Groups | Search | Server Info | Keyboard shortcuts | Login | Register [http] [https] [nntp] [nntps]
Groups > comp.lang.python > #89530 > unrolled thread
| Started by | Cecil Westerhof <Cecil@decebal.nl> |
|---|---|
| First post | 2015-04-29 10:29 +0200 |
| Last post | 2015-04-29 06:40 -0500 |
| Articles | 9 — 7 participants |
Back to article view | Back to comp.lang.python
Using + with strings considered bad Cecil Westerhof <Cecil@decebal.nl> - 2015-04-29 10:29 +0200
Re: Using + with strings considered bad Mark Lawrence <breamoreboy@yahoo.co.uk> - 2015-04-29 10:08 +0100
Re: Using + with strings considered bad Peter Otten <__peter__@web.de> - 2015-04-29 11:24 +0200
Re: Using + with strings considered bad Cecil Westerhof <Cecil@decebal.nl> - 2015-04-29 13:17 +0200
Re: Using + with strings considered bad Cecil Westerhof <Cecil@decebal.nl> - 2015-04-29 14:23 +0200
Re: Using + with strings considered bad Chris Angelico <rosuav@gmail.com> - 2015-04-29 22:55 +1000
Re: Using + with strings considered bad Steven D'Aprano <steve+comp.lang.python@pearwood.info> - 2015-04-29 23:15 +1000
Re: Using + with strings considered bad wxjmfauth@gmail.com - 2015-04-29 08:16 -0700
Re: Using + with strings considered bad Andrew Berg <aberg010@my.hennepintech.edu> - 2015-04-29 06:40 -0500
| From | Cecil Westerhof <Cecil@decebal.nl> |
|---|---|
| Date | 2015-04-29 10:29 +0200 |
| Subject | Using + with strings considered bad |
| Message-ID | <878udbxrpg.fsf@Equus.decebal.nl> |
Because I try to keep my lines (well) below 80 characters, I use the
following:
print('Calculating fibonacci and fibonacci_memoize once for ' +
str(large_fibonacci) + ' to determine speed increase')

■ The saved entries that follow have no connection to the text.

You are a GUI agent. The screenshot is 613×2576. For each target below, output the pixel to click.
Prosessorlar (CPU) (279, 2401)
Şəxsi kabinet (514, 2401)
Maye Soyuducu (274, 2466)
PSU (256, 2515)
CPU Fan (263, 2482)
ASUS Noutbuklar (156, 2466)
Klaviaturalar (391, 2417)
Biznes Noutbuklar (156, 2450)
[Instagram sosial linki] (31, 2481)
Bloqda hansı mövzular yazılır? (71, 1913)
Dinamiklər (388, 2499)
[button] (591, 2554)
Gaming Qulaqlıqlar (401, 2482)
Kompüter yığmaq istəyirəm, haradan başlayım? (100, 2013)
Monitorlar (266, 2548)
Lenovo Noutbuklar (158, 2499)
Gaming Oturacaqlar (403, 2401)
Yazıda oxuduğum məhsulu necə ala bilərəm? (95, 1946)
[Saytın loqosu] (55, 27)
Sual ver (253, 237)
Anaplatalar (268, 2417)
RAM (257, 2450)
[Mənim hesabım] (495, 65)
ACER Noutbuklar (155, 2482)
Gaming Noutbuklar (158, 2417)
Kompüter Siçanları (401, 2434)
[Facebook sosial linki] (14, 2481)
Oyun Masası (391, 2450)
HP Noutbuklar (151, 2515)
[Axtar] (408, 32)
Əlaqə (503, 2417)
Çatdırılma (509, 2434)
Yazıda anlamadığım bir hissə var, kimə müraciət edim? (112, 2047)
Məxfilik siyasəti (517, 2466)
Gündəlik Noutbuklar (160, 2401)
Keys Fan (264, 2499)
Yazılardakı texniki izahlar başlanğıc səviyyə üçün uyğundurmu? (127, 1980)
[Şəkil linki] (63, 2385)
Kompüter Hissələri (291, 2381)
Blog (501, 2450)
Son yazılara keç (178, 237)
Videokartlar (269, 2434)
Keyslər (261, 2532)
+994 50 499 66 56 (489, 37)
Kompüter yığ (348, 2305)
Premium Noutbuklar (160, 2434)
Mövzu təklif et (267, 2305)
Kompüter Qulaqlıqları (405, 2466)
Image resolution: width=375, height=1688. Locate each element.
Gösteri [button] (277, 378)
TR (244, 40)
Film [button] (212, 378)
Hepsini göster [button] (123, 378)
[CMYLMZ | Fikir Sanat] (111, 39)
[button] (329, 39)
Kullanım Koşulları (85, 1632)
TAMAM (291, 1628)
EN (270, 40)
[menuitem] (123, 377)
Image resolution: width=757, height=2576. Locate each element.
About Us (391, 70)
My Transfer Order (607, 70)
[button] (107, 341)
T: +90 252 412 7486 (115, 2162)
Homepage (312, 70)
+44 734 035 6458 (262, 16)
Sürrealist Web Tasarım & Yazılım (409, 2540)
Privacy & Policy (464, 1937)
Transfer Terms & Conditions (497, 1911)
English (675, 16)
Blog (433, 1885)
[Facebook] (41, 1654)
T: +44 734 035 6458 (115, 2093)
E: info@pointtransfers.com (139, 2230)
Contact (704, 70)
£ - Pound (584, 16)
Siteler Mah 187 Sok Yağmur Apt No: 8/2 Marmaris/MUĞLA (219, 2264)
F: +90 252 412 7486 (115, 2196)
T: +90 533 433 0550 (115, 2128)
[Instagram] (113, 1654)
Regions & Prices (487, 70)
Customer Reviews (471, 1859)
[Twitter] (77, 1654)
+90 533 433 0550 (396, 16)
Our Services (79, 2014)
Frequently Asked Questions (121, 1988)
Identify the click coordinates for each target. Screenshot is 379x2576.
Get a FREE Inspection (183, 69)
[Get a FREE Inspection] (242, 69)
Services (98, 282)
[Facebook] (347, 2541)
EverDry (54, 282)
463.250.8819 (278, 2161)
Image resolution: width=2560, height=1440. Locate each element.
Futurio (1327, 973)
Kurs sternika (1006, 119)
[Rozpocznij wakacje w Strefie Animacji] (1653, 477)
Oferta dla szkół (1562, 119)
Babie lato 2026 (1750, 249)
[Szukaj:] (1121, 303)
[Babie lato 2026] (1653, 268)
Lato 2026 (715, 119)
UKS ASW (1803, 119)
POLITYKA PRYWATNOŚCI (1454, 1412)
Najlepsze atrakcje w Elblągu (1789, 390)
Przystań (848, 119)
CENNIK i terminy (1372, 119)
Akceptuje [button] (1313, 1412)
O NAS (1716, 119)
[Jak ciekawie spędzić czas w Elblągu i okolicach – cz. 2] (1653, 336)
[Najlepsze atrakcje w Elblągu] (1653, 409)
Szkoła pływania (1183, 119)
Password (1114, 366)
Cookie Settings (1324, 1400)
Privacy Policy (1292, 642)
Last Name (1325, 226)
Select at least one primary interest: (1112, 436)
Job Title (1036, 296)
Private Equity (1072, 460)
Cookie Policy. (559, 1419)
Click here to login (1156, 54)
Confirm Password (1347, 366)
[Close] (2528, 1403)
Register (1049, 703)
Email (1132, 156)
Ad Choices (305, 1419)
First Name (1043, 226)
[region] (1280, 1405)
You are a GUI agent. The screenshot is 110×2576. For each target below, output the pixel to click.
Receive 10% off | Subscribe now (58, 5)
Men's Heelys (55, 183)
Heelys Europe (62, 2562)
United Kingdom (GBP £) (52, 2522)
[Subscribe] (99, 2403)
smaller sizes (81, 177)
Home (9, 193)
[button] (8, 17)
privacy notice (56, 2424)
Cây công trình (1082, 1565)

But I was told that using + with strings was bad practice. Is this
true? If so, what is the better way to do this?
--
Cecil Westerhof
Senior Software Engineer
LinkedIn: http://www.linkedin.com/in/cecilwesterhof
[toc] | [next] | [standalone]
| From | Mark Lawrence <breamoreboy@yahoo.co.uk> |
|---|---|
| Date | 2015-04-29 10:08 +0100 |
| Message-ID | <mailman.78.1430298608.3680.python-list@python.org> |
| In reply to | #89530 |
On 29/04/2015 09:29, Cecil Westerhof wrote:
> Because I try to keep my lines (well) below 80 characters, I use the
> following:
> print('Calculating fibonacci and fibonacci_memoize once for ' +
> str(large_fibonacci) + ' to determine speed increase')
>
> But I was told that using + with strings was bad practice. Is this
> true? If so, what is the better way to do this?
>
It's not bad practice as such, it's simply that performance takes a nose
dive if you're contatenating large numbers of strings. If performance
is an issue the recommended way is to write.
' '.join(strings)
--
My fellow Pythonistas, ask not what our language can do for you, ask
what you can do for our language.
Mark Lawrence
[toc] | [prev] | [next] | [standalone]
| From | Peter Otten <__peter__@web.de> |
|---|---|
| Date | 2015-04-29 11:24 +0200 |
| Message-ID | <mailman.79.1430299516.3680.python-list@python.org> |
| In reply to | #89530 |
Cecil Westerhof wrote:
> Because I try to keep my lines (well) below 80 characters, I use the
> following:
> print('Calculating fibonacci and fibonacci_memoize once for ' +
> str(large_fibonacci) + ' to determine speed increase')
>
> But I was told that using + with strings was bad practice. Is this
> true?
No. What was meant was probably that str.join() is preferred when you are to
concat an arbitrary number of strings, i. e.
# wrong
s = ""
for item in items:
s += " " + item.name # may be inefficient depending on implementation
s = s[1:]
# correct
s = " ".join(item.name for item in items)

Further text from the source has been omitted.